| Table of Contents: |
Here at Smarter Technology, there's been a lot of buzz about the amazing promise of graphene, the extremely thin material made from sheets of carbon just one atom thick. Graphene is the material behind all that Nobel Prize controversy. Researchers claim it could lead the way for tiny carbon microchips and even make flexible electronics possible.
Unfortunately for developers, a new problem has arisen in the graphene craze. According to a recent study at the National Institute of Standards and Technology (NIST), the material might not be as usable as hoped in real-world applications.
Graphene, once thought to be the future of
electronics, might not be useful for real-world applications.
The major reason graphene is a standout material is that it allows its electrons to move quickly—up to 100 times faster than the carbon electrons in silicone. New research shows, though, that when graphene is layered on a substrate, electrons cannot move as quickly. Tiny hills and valleys that occur on the layered graphene's surface cause this speed reduction.
Because only layered graphene is useful in real-world applications, scientists fear the material may be ideal only when it is isolated from the environment.
"To get the most benefit from graphene, we have to understand fully how graphene's properties change when put in real-world conditions, such as part of a device where it is in contact with other kinds of materials," said NIST Fellow Joseph Stroscio, in a statement.
In constructing a normal semiconductor chip, researchers generally layer conducting, semiconducting and insulating materials. In the NIST experiment, the scientists layered graphene with another conducting material and an insulator. When the bottom conductor was charged, the graphene took on an equal and opposite charge.
With some help from a scanning tunneling microscope (STM), the researchers observed the graphene before and after its new charge. When uncharged, graphene's high electron mobility makes it look like a smooth sheet.
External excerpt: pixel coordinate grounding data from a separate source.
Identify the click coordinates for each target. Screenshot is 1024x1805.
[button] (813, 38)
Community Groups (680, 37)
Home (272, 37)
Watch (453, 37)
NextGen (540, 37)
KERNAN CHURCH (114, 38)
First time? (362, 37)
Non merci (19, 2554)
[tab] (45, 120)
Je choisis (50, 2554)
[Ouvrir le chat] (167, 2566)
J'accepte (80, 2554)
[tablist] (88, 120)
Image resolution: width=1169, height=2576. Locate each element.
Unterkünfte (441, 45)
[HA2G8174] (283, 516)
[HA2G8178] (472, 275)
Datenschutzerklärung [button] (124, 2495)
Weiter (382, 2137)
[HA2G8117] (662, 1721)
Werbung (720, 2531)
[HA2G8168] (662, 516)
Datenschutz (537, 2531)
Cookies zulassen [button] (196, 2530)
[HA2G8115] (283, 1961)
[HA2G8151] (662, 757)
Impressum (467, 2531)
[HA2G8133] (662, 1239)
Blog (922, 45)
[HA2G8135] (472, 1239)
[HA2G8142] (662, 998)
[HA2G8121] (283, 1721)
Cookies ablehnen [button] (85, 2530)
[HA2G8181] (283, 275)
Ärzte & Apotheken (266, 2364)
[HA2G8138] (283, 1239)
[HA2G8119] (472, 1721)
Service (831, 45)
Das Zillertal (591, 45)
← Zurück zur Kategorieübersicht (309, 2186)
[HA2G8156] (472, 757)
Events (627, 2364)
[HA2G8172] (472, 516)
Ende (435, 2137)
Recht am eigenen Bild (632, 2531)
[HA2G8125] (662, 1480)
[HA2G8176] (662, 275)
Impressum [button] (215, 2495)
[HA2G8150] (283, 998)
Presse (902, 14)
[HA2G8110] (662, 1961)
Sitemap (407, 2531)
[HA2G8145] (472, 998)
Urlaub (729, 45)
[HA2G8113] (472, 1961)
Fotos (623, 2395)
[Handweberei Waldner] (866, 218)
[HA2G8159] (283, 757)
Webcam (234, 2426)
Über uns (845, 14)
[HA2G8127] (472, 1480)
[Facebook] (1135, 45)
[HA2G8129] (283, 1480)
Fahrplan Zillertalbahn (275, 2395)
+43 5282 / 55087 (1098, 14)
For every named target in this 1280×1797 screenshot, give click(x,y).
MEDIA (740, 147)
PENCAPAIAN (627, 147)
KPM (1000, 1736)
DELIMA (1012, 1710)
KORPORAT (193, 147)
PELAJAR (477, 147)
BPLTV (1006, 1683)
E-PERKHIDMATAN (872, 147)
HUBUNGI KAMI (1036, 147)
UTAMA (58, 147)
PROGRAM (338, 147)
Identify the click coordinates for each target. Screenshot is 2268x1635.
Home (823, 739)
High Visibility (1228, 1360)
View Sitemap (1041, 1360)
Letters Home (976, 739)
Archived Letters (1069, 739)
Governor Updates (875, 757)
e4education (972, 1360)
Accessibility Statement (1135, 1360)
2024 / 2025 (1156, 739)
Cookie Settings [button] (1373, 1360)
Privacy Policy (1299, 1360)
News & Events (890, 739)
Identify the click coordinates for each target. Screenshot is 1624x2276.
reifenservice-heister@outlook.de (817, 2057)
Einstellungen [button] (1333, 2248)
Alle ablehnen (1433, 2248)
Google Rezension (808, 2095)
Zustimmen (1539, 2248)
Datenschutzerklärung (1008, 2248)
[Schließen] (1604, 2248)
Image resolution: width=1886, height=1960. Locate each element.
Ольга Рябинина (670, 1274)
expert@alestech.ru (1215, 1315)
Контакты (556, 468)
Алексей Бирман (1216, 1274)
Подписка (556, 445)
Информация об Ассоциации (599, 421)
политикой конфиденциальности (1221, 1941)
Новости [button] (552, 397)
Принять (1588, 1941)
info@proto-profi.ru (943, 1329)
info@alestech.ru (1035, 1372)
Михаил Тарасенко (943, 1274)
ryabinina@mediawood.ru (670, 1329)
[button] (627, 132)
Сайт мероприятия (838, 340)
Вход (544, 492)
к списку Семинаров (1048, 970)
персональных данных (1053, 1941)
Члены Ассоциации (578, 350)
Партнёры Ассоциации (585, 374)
When charged, however, this surface changed.
"What we found is that variations in the electrical potential of the insulating substrate are interrupting the orbits of the electrons in the graphene," explained NIST Fellow Nikolai Zhitenev in the statement, "creating wells where the electrons pool and reducing their mobility."
This mountainous effect becomes particularly prominent when the layered graphene is exposed to high magnetic fields, which causes the sluggish electrons to settle into isolated quantum-dots.